Aquatic exercise is great too! Get in the pool and walk forwards, backwards, side-to-side. Do squats in the shallow end. Grab a noodle to do a skiing motion with your legs, scissor or bicycle with your legs. Hold onto a kick board and just kick. You can purchase aquatic dumbbells and an aqua jogger at your local sporting goods store. The options are endless!! Start slowly – the water acts as resistance and set a timer, it’s easy to get carried away in the pool. Start with ten minutes the first day and perform every other day for a week and then add 5 minutes the next week.

Indoor Cycling: Start with 10 minutes at low resistance, add 5 minutes each session. Slightly increase your resistance once you can do 30 minutes continuously on the bike.

Other activities:

Yoga: try a beginner yoga class or one that focuses on relaxation and meditation. Again, start slow, try one class (30 minutes or less) and slowly build by completing a full class or adding a class a week.

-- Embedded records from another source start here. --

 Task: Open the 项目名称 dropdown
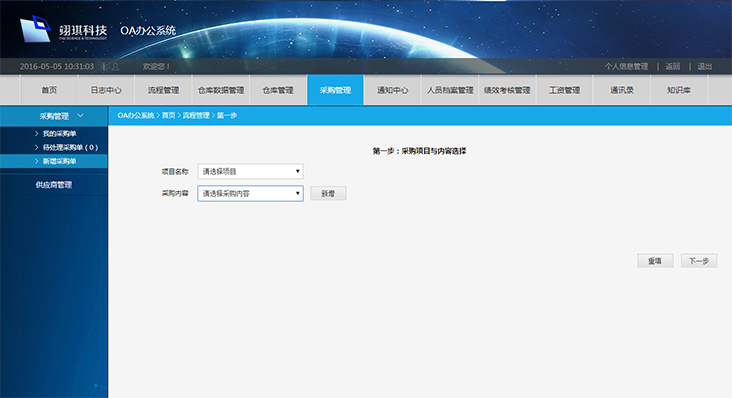(x=250, y=171)
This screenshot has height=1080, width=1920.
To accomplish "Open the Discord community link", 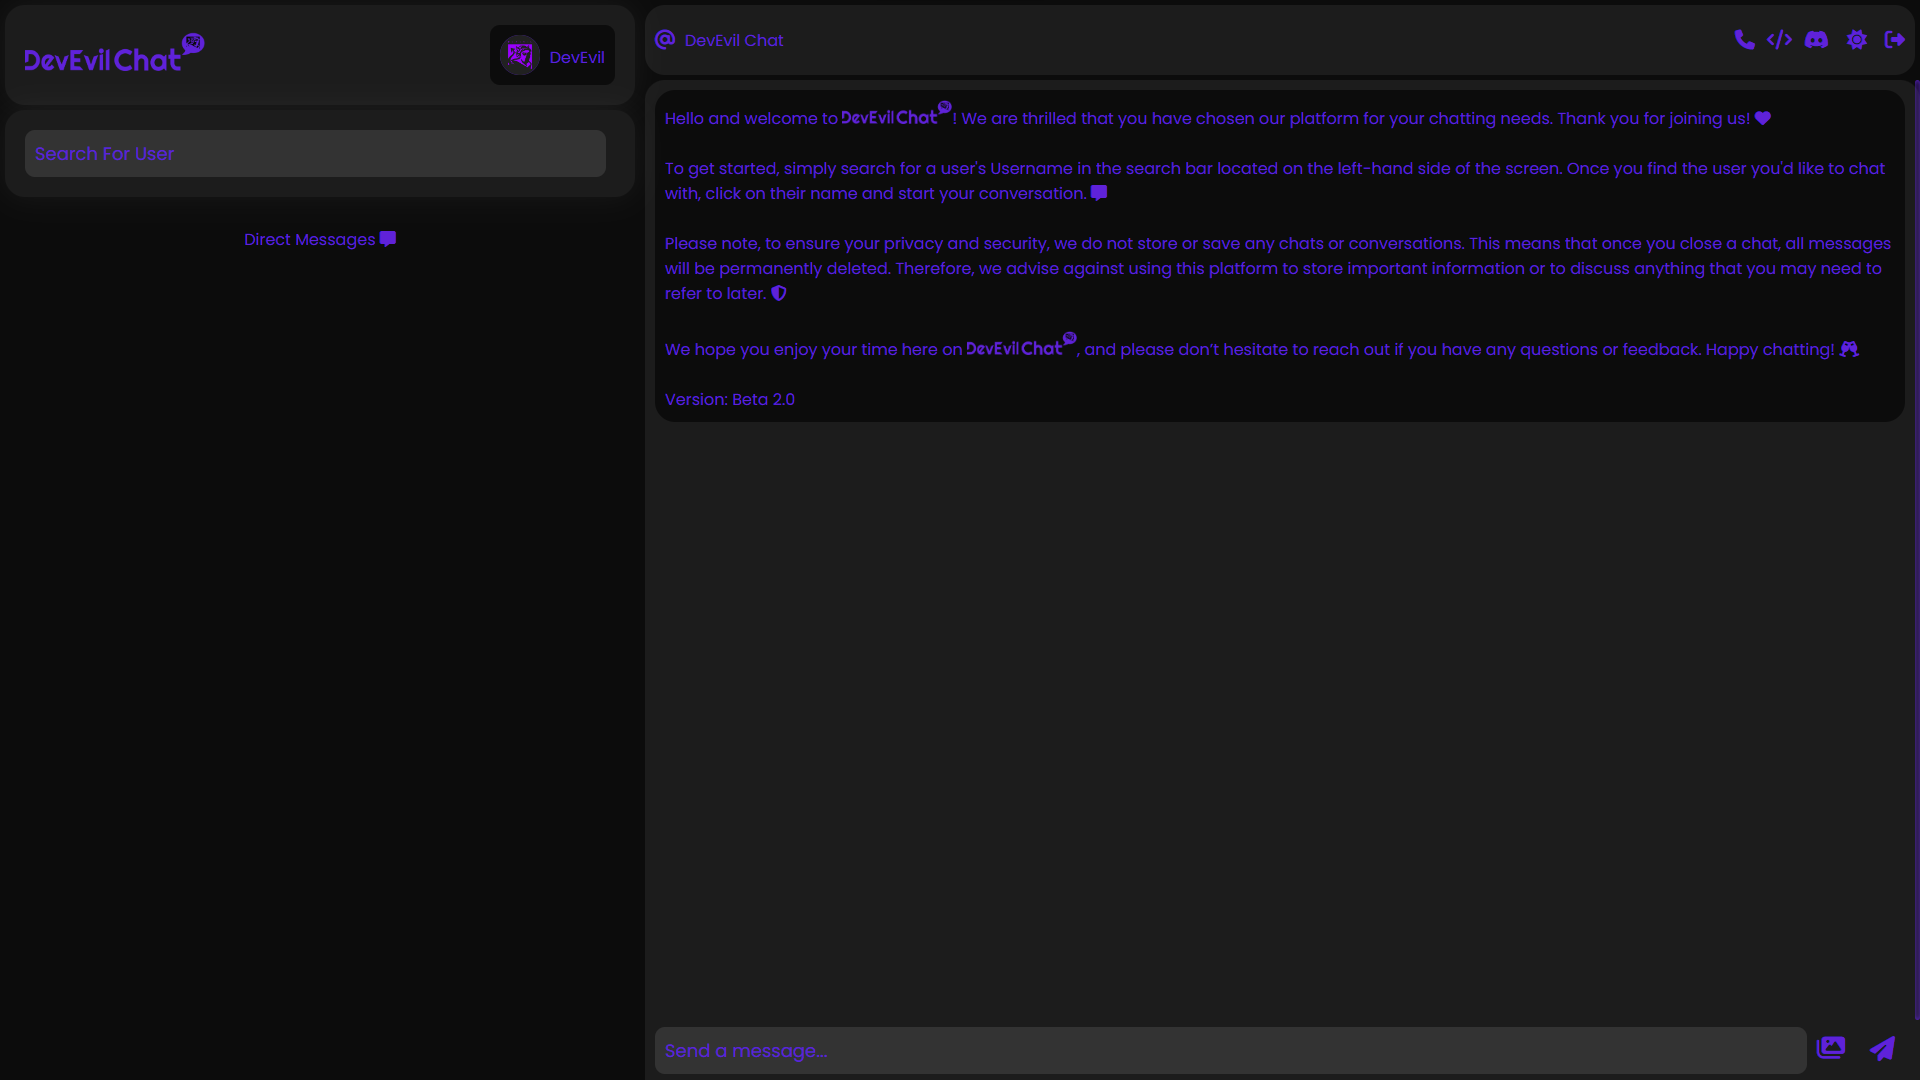I will pyautogui.click(x=1818, y=40).
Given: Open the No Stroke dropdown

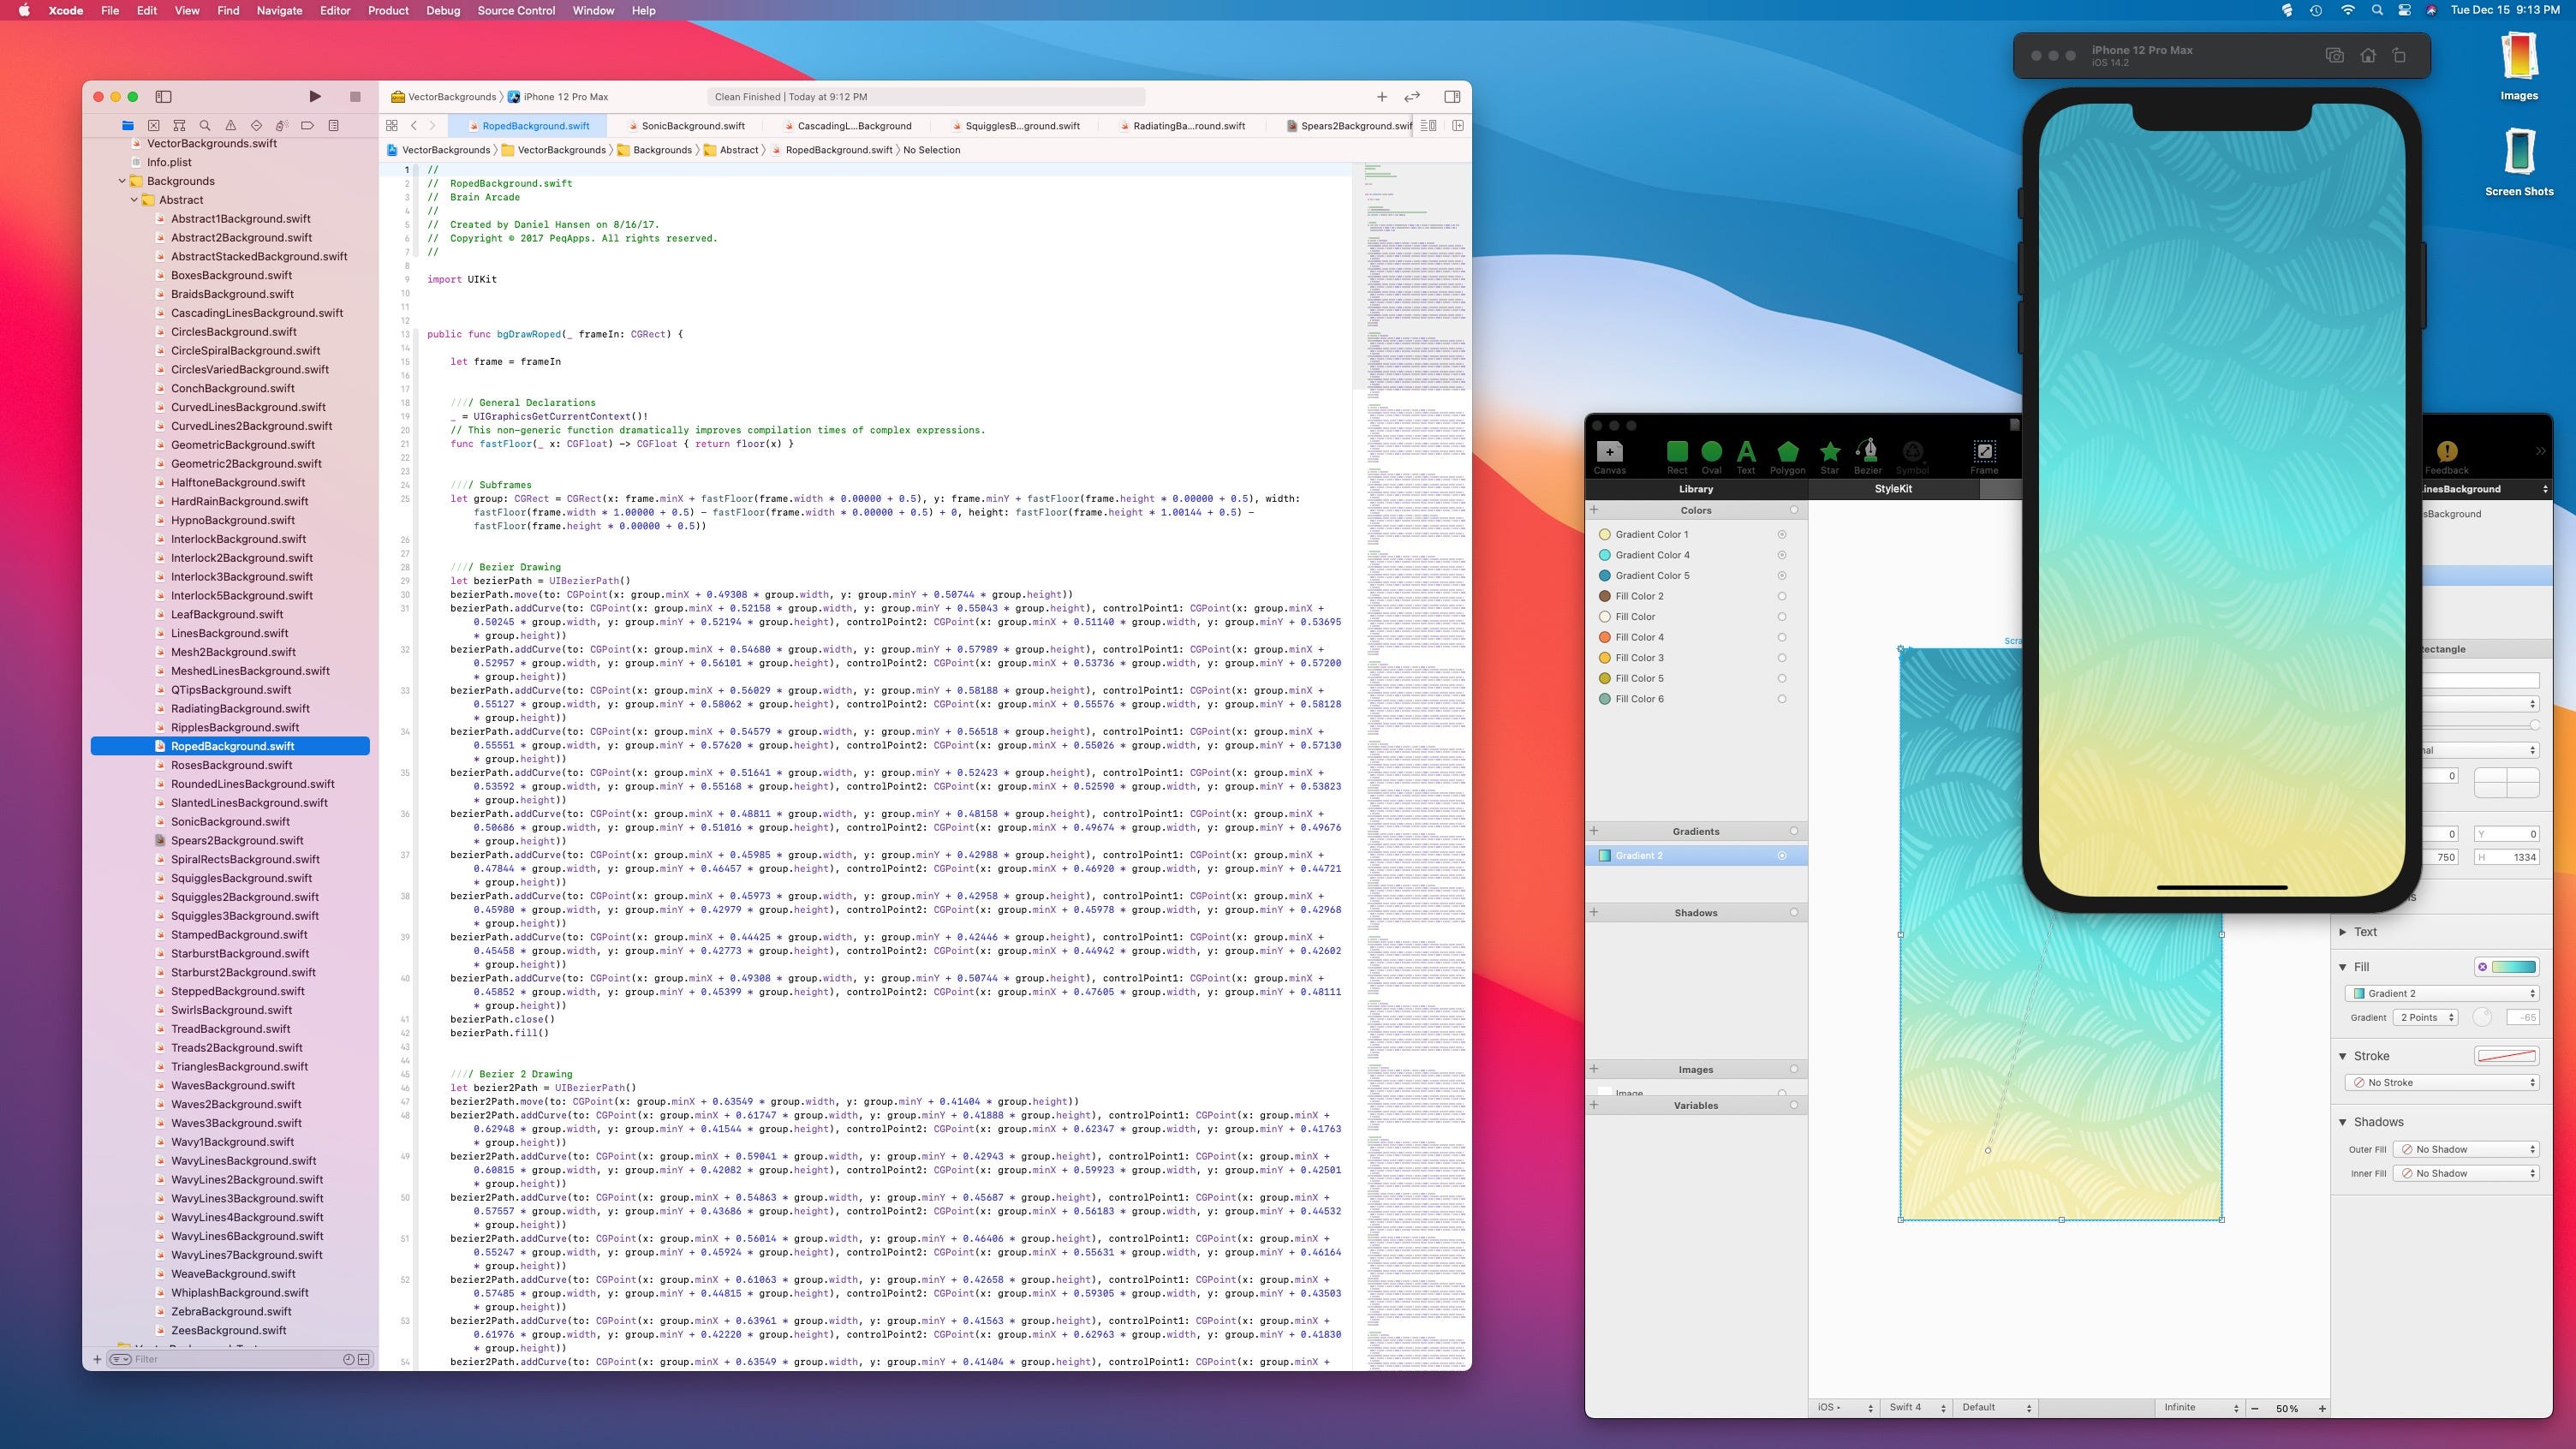Looking at the screenshot, I should tap(2443, 1082).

T’ai Chi or Qigong Both of these activities focus on energy and quality of movement. Performing these activities require complete concentration and focus.

A few words of caution:

Always start slowly!! It’s important to allow yourself a day or two recovery when first starting out. It will permit you to evaluate how you’re feeling and how your body responded to the activity. Listen to your body.

Another thing to keep in mind is the temperature of the environment you are exercising in. Extreme temperatures should be avoided. Extremes can cause an exacerbation of the fibromyalgia. In the summer stay indoors for exercise, use the pool at the gym – it’s typically heated between 89-90 degrees. In the winter, exercise in warmer part of the day and cover up from the sun. Avoid excessive sun exposure.

Diet and exercise go hand-in-hand. Eat well! Avoid a lot of processed foods. Become a label reader. A nutritional label is on almost everything in the grocery store. Try to have healthy snacks (fruits, vegetables, yogurt etc…) on hand. Eat 5 small/ well balanced meals a day. Kicking caffeine may help too.

Keep a journal. Keeping a journal may help you determine patterns and pin point what causes your fibromyalgia to flare up. This will help you and your physician determine what treatments are best for you. Write down the number of hours you slept, rate your stress level (use a 0 – 10 scale), how well you ate, your mood (smiley faces work here), how much exercise you tolerated and how you felt after.

Lastly, find a good physician!! If you’re not getting what you need from your physician, find another one. The best way is to ask around – word of mouth works best. A team approach may be beneficial (i.e. a rheumatologist and a natropath). Also, it’s a good idea for you to keep a copy of any tests or treatments performed. This will help when seeing a new physician. Be informed!

Find what works for you and stick with it!!!!!